## TASK DETAILS
Please convert the listing below, starting at the line containing "I will coord(1230,40)." and ending at the line containing "Click the 卖出", into a JSON array of strings, one string per line, with blank lines omitted.

Dataset records:
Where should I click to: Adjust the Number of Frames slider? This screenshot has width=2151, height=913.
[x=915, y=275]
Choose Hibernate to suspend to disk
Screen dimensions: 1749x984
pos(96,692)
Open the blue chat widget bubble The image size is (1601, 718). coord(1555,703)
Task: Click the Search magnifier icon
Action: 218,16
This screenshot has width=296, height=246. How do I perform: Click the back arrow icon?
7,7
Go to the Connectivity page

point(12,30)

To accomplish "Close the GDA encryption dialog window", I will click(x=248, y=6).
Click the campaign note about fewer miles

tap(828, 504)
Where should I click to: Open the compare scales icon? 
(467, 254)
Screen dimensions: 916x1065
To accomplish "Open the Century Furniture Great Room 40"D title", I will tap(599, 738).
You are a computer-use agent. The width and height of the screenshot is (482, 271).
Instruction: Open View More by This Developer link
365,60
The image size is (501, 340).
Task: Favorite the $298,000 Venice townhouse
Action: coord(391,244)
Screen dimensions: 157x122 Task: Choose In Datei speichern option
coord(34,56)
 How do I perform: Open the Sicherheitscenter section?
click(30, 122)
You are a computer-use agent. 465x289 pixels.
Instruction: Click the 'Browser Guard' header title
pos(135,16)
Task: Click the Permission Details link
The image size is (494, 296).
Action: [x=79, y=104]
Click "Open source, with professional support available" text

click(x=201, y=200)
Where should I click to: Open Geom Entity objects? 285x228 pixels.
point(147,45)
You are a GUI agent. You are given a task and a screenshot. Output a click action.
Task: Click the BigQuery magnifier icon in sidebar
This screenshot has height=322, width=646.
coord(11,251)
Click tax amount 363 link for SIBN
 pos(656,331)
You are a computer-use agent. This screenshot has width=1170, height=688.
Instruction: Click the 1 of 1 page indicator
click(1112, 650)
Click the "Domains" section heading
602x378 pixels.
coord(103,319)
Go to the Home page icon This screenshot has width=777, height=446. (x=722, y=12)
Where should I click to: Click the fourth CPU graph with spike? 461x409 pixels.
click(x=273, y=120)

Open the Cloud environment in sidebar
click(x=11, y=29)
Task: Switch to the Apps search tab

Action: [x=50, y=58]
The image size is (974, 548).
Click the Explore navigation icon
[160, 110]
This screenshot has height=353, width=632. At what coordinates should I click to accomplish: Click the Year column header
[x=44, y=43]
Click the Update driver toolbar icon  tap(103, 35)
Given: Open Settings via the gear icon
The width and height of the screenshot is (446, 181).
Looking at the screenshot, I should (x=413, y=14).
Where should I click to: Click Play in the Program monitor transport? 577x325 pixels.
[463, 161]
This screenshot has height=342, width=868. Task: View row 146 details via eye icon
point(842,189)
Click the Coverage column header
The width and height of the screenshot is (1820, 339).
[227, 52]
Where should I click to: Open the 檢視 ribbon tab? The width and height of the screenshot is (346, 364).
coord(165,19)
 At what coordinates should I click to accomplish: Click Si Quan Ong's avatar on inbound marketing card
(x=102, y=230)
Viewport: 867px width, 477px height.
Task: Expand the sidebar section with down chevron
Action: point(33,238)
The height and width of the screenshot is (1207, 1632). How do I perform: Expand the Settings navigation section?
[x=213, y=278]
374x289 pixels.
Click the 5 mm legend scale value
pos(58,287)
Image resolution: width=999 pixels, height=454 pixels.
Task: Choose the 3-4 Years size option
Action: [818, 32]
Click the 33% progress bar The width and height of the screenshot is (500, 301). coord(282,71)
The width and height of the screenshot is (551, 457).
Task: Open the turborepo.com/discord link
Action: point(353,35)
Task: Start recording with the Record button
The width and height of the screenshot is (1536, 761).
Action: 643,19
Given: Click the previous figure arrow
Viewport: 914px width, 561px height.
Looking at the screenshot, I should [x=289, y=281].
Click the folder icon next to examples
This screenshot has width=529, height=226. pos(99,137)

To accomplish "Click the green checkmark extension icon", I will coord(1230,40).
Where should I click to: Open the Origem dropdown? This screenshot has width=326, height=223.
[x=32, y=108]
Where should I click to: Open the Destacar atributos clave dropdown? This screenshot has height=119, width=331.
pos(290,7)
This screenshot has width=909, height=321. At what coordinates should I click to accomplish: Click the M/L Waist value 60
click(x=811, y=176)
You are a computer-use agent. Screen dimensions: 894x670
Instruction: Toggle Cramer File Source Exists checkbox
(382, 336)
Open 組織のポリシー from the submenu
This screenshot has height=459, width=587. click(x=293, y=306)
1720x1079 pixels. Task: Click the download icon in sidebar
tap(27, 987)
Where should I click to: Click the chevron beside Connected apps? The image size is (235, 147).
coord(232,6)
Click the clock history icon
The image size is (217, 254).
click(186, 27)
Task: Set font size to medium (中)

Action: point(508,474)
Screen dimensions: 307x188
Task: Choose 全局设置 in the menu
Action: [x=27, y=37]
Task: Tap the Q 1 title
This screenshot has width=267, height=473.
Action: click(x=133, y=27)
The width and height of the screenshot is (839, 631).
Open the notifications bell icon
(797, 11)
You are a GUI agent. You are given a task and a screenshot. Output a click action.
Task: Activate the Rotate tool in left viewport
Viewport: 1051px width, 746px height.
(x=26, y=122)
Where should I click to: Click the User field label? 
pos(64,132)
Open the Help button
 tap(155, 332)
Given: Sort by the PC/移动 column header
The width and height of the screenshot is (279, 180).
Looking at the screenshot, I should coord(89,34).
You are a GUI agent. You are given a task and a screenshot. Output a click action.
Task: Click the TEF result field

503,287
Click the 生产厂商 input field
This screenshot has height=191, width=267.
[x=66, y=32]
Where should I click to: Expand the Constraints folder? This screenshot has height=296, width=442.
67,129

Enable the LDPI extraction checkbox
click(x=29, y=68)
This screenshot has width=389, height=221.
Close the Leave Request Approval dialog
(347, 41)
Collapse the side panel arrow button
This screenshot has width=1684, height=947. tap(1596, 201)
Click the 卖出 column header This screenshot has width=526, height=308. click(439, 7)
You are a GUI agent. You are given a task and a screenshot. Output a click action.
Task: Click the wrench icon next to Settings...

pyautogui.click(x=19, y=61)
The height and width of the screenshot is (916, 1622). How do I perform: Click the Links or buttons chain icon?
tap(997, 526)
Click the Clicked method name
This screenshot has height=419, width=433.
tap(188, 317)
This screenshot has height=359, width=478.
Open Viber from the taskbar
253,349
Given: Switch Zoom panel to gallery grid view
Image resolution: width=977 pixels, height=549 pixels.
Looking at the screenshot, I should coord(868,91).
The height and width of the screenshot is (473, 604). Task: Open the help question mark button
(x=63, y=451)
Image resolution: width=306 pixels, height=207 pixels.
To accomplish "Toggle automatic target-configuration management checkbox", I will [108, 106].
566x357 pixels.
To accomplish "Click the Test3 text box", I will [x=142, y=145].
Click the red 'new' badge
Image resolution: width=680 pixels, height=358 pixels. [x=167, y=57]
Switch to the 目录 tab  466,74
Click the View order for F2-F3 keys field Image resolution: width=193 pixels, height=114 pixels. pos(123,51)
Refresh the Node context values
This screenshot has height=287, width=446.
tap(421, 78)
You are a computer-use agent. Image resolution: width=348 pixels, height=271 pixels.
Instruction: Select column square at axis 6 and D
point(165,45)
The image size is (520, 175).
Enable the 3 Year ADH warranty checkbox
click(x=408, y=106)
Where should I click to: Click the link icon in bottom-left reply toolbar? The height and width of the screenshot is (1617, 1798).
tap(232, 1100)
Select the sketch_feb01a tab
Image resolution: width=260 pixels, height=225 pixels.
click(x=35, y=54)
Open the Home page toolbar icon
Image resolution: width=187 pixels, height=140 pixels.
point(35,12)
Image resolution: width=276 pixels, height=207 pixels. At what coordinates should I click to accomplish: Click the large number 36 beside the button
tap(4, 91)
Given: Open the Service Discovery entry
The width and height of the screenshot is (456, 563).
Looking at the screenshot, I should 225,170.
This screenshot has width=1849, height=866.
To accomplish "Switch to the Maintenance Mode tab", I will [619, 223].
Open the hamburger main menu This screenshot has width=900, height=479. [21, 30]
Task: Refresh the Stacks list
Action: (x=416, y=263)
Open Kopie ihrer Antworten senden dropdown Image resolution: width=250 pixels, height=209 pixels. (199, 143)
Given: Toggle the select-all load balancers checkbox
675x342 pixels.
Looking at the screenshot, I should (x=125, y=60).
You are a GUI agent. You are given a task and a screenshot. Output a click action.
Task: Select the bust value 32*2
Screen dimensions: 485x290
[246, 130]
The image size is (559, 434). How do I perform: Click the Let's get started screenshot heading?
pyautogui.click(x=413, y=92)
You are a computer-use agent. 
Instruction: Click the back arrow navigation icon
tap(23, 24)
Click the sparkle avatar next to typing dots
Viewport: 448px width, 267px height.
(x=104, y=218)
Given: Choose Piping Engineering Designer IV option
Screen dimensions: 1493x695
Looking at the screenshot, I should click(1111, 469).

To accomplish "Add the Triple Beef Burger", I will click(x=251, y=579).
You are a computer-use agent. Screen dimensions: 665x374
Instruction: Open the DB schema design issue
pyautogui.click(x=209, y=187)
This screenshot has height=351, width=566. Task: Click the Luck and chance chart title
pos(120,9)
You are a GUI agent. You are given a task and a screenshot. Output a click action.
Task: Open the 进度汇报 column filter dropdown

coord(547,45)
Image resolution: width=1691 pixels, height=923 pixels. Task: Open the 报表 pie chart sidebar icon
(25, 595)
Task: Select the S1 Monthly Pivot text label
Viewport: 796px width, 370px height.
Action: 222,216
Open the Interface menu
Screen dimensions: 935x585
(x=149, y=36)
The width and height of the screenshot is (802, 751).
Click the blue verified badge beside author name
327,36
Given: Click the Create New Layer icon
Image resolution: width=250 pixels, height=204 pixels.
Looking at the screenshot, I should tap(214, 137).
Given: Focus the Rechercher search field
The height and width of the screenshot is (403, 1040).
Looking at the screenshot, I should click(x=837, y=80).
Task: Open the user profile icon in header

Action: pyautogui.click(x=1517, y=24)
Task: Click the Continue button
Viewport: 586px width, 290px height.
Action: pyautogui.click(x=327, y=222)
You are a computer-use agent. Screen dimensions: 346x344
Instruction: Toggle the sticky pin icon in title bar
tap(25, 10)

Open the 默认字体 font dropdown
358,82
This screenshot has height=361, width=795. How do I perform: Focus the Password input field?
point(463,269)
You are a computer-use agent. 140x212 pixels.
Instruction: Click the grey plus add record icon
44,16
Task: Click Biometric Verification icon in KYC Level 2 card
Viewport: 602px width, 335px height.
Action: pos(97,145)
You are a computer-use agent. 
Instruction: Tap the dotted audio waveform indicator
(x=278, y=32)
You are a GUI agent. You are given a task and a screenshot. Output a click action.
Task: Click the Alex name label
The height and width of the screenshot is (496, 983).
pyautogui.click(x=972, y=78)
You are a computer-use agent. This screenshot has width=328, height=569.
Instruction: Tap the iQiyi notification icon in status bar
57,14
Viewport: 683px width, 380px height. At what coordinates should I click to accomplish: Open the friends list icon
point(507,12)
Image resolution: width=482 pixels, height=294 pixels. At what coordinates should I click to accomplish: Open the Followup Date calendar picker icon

## SOLUTION TO THE EXERCISE
[
  "To accomplish \"Click the green checkmark extension icon\", I will coord(1230,40).",
  "Where should I click to: Open the Origem dropdown? This screenshot has width=326, height=223.",
  "[x=32, y=108]",
  "Where should I click to: Open the Destacar atributos clave dropdown? This screenshot has height=119, width=331.",
  "pos(290,7)",
  "This screenshot has width=909, height=321. At what coordinates should I click to accomplish: Click the M/L Waist value 60",
  "click(x=811, y=176)",
  "You are a computer-use agent. Screen dimensions: 894x670",
  "Instruction: Toggle Cramer File Source Exists checkbox",
  "(382, 336)",
  "Open 組織のポリシー from the submenu",
  "This screenshot has height=459, width=587. click(x=293, y=306)",
  "1720x1079 pixels. Task: Click the download icon in sidebar",
  "tap(27, 987)",
  "Where should I click to: Click the chevron beside Connected apps? The image size is (235, 147).",
  "coord(232,6)",
  "Click the clock history icon",
  "The image size is (217, 254).",
  "click(186, 27)",
  "Task: Set font size to medium (中)",
  "Action: point(508,474)",
  "Screen dimensions: 307x188",
  "Task: Choose 全局设置 in the menu",
  "Action: [x=27, y=37]",
  "Task: Tap the Q 1 title",
  "This screenshot has width=267, height=473.",
  "Action: click(x=133, y=27)",
  "The width and height of the screenshot is (839, 631).",
  "Open the notifications bell icon",
  "(797, 11)",
  "You are a GUI agent. You are given a task and a screenshot. Output a click action.",
  "Task: Activate the Rotate tool in left viewport",
  "Viewport: 1051px width, 746px height.",
  "(x=26, y=122)",
  "Where should I click to: Click the User field label? ",
  "pos(64,132)",
  "Open the Help button",
  " tap(155, 332)",
  "Given: Sort by the PC/移动 column header",
  "The width and height of the screenshot is (279, 180).",
  "Looking at the screenshot, I should coord(89,34).",
  "You are a GUI agent. You are given a task and a screenshot. Output a click action.",
  "Task: Click the TEF result field",
  "503,287",
  "Click the 生产厂商 input field",
  "This screenshot has height=191, width=267.",
  "[x=66, y=32]",
  "Where should I click to: Expand the Constraints folder? This screenshot has height=296, width=442.",
  "67,129",
  "Enable the LDPI extraction checkbox",
  "click(x=29, y=68)",
  "This screenshot has width=389, height=221.",
  "Close the Leave Request Approval dialog",
  "(347, 41)",
  "Collapse the side panel arrow button",
  "This screenshot has width=1684, height=947. tap(1596, 201)",
  "Click the 卖出 column header This screenshot has width=526, height=308. click(439, 7)"
]